Muhsin Yazıcıoğlu 15 Ağustos 2004 günü Sivas’ta düzenlenen “gardaşlar piknik şölen”inde, Van Valisi Hikmet Tan’a suikast girişiminde bulunan, jandarma karakollarımıza saldırarak bir çok vatan evladını şehit eden terör örgütü PKK militanlarının evlerine taziye ziyaretine giden, PKK uzantısı DTP’nin Diyarbakır Belediye Başkanı olan Osman Baydemire ateş püskürmüş ve şunları söylemişti: “Osman Baydemir denen vatan haini kahraman Türk Silahlı Kuvvetlerimizin ve güvenlik güçlerimizin dağlarda kovaladığı, çatışarak vurduğu, askerimizi, polisimizi şehit etmiş teröristin evine başsağlığına gidiyor. Yuh olsun sana. Bu ülkede yaşayacaksınız sonra o bayrağı indirmek isteyen bu milletin güvenlik gücüne kurşun sıkan vatan hainlerinin teröristlerin evine gideceksiniz. Var mı böyle bir şey, var mı böyle yağma nerede yaşıyorsunuz. Terör örgütü PKK’nın arkasında küresel diktatör ABD, AB ülkeleri var. Eski iktidar Apoyu idamdan kurtardı. Bugünkü iktidar AKP iktidarı ise Zanaları serbest bırakıp devlete meydan okumalarına izin veriyor. Bunlara karşı gerekirse yeniden Kuvayı Milliye ruhu yaratırız. Türkiye’nin bağımsızlığını, milli birliğini toprak bütünlüğünü korumaya hazırız.”

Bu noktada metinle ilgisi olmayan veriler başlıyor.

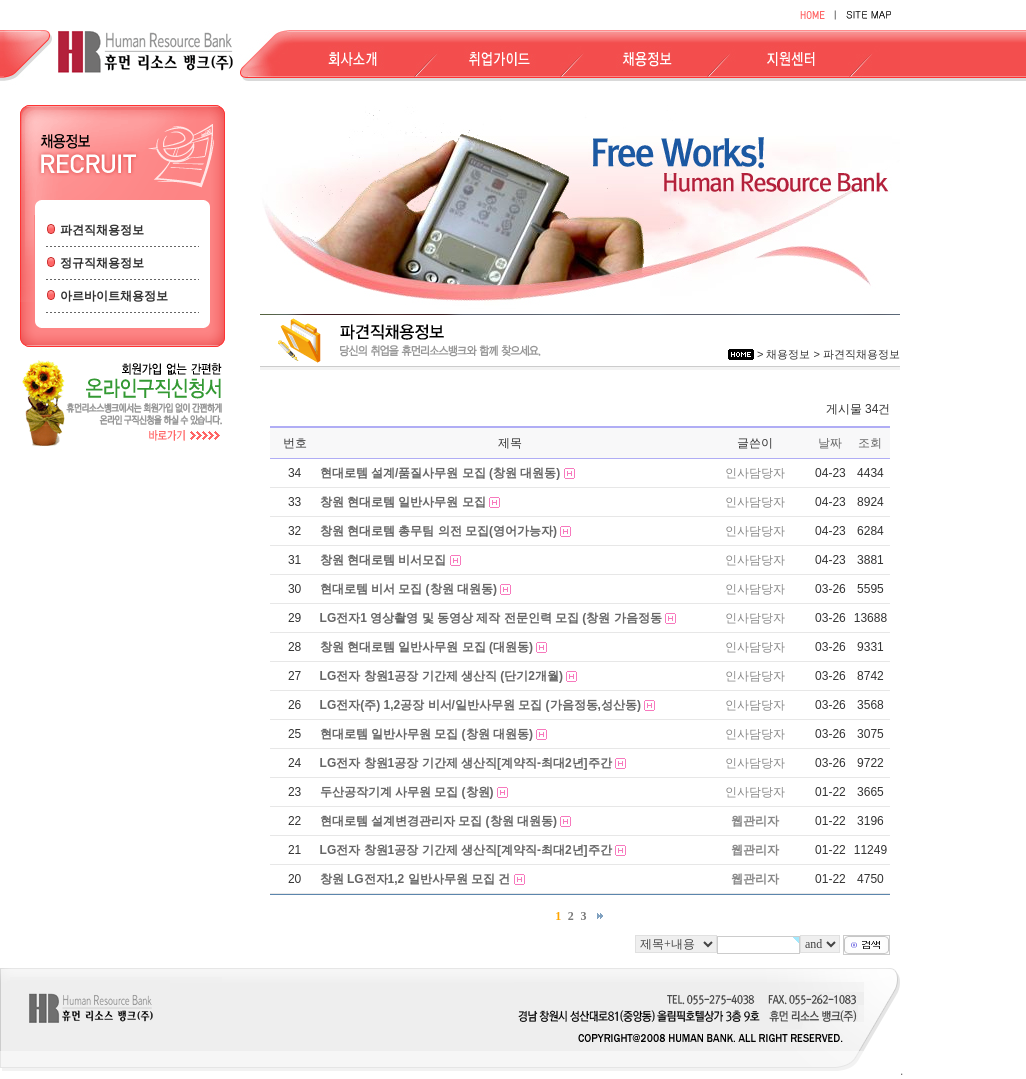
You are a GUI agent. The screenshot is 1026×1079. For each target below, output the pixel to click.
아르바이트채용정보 (114, 296)
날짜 (830, 443)
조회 (870, 443)
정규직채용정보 (102, 263)
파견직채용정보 (102, 230)
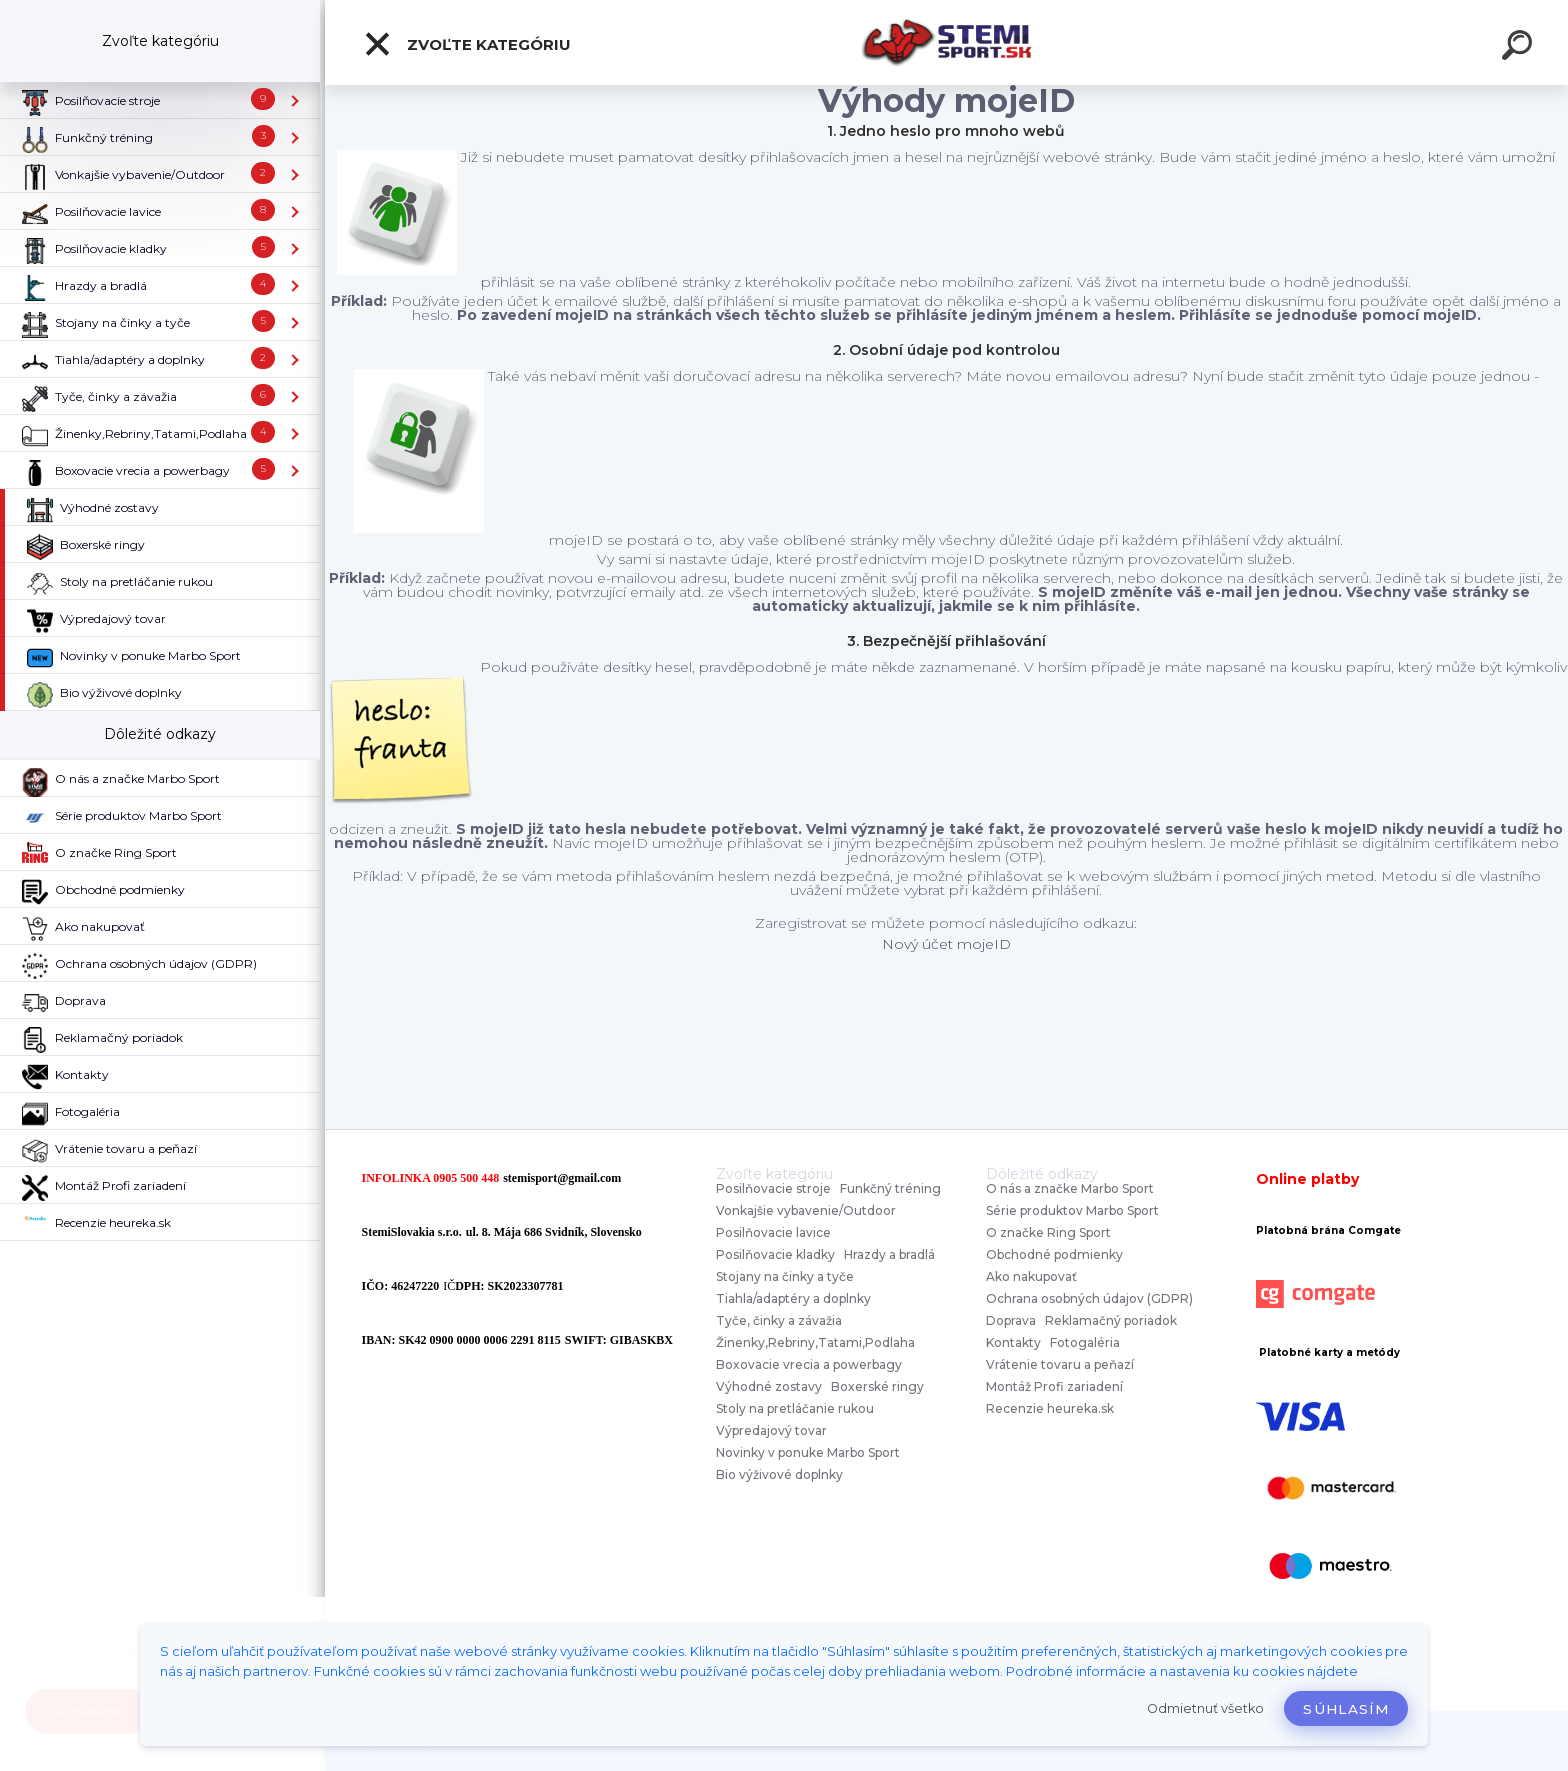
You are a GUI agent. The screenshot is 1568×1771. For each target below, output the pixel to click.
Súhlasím (1346, 1709)
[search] (1520, 48)
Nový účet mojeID (946, 944)
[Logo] (946, 42)
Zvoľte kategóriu (467, 44)
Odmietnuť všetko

Muhsin Yazıcıoğlu tarihi uyarılarda bulunmaya devam ediyordu. Yazıcıoğlu Bayrağa uzanana eli bükme ve kırma konusunda Türkiye’de yaşayan Kürt vatandaşları herkesten evvel davranmaya çağırdı. Yazıcıoğlu, Bayrağa uzanan ele ses çıkarmayan suç ortağıdır” demiştir.

Yazıcıoğlu, 25 Mart 2005 günü Yeniçağ gazetesini ziyaretinde şu açıklamayı yapmıştı: “Bayrağımıza karşı densizlik yapan alçakları Kürt vatandaşlarımızdan hep ayırdık. Geçmişte HADEP kongresinde yapılan saygısızlıklar, DEHAP kongresinde de yaşandı. Ankara’da spor salonunda bayrağımız indirildi. HADEP kongresinde yine istiklal marşımıza ve bayrağımıza saygısızlık yapıldı. PKK uzantıları olan HADEP ve DEHAP kongrelerinde yapılan hainlikleri bütün milletimiz gördü. Bütün bunları Kürt vatandaşlarımızdan ayrı tuttuk. İşte şimdi tarihi fırsat: Bu bayrağın gölgesinde insanca yaşama şansı bulmuş, bu toprağın nimetini kullanan Kürt işadamlarına, aydınlarına, yazarlarına, yani samimi Kürt vatandaşlarımıza çok önemli bir görev düşüyor. Ben bir Türkmen olarak Türk bayrağına yapılan saldırı karşısında hangi duyarlılığı gösteriyorsam Kürt de aynı duyarlılığı göstermelidir. Benden evvel bayrağa uzanan eli bükmeli ve o kırmalıdır. Şimdi tam onun zamanı. Ben şimdi samimi vatanperver Kürt vatandaşlarımıza çok iş düştüğüne inanıyorum. Bunu görmediğimiz zaman üzülüyoruz. Bence bu ateşle oynamaktır. Üç beş çapulcu bu milletin tükürüğüyle boğulur. Ama kurunun yanında yaşın yanmaması için hepimizin hedefi bu topraklarda birlikte bağımsız devletimize sahip çıkarak vatan ve millet bütünlüğümüzü sağlayacaksak, tam böylesi bir ortamda Kürt, Türkmen bayrağımıza sahip çıkmalıyız. Bayrağımıza yapılan her türlü çirkin hareketin karşısında birlikte olmalıyız. Biz Bu ülkenin bütünlüğünü istiyoruz. Burada Kürt, Türkmen Alevi Sünni hepimiz şerefli bayrağımızın altında birlik ve beraberlik içinde olmalıyız. Bayrağa el uzandığında hep birlikte refleks gösterirsek milli birliğimizi sağlarız. Yok, bu şerefli bayrağa el uzatma cesaretini gösterenlere kim ses çıkarmazsa o, onunla suç ortağıdır. Bir gün siz onunla suç ortağısınız diyen çıkabilir. Çıktığı zaman düşünmek bile istemiyorum.”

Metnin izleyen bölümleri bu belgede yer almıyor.